Model Theatre
ZELIENOPLE — The region will soon be visited by a traveling theater group.
The Model Theatre Troupe from Baden will open a playhouse in June in the Royl Lane Stables on Harkins Mill Road.
“We’re going to transform it for several weeks,” said troupe founder, director and president Margie Dagenhard-Linville. “We’re just wanting to do something that would be fun for the whole family.”
Performances for the Royl Lane Playhouse are scheduled for 7:30 p.m. June 10 and 11. A matinee will be at 3 p.m. June 12.
The troupe also will perform at St. Paul’s Lutheran Church, 215 N. Main St. in Zelienople, at 7:30 p.m. June 17 and 18 and at 3 p.m. June 19.
It will perform in Cook Forest the weekend before the Zelienople shows.
The show itself is called “Broadway Around the World Review,” created by James Critchfield. It will take different shows from different areas of the world and provide narrative information about them, including who wrote them, when they premiered and the inspiration behind them.
“It will be a great experience educationally,” Dagenhard-Linville said.
Critchfield, a theater veteran and Point Park University alumnus, said the show is not yet complete and songs have not been selected. However, those choices will have been made by the time he meets with the troupe and other actors.
“We’re looking for an opportunity to showcase some performers who have auditioned for the theater company,” Critchfield said. “We thought this might be the best way to do that.”

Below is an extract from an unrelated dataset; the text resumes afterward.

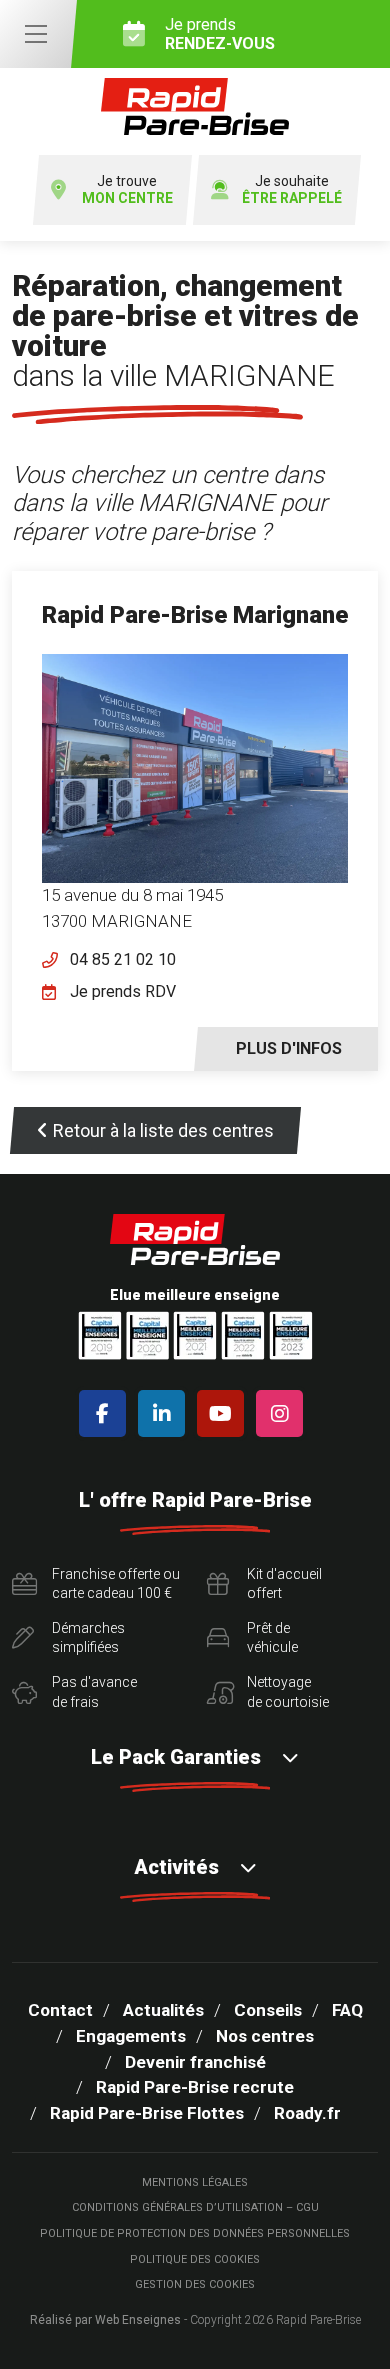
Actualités (163, 2010)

Themes for the show include love and friendship.
“We’re excited about getting started,” said Critchfield, who also worked with the troupe last year.
The group, which was formed in 2000, has the majority of its members from Butler, Beaver and Allegheny counties.
Dagenhard-Linville was one of the founders of the Comtra Theatre in Cranberry Township. She does not want the Model Theatre Troupe to be competition for the Comtra, but rather an alternative venue.
“This one (show) is going to be very special because it’s homegrown,” she said. “We’re using people who are here and people who have ideas about how to write the shows and make it successful.”
Although there are 30 to 60 members in the troupe at times, Dagenhard-Linville said there will be up to 12 people in the Zelienople shows.
“We’re trying to get more of a callback for other people to know about us rather than being at some theater that has its own clientele,” Dagenhard-Linville said.
She said the club donates some of its proceeds to the Yellow Ribbon Girls in Ellwood City and United Service Organizations.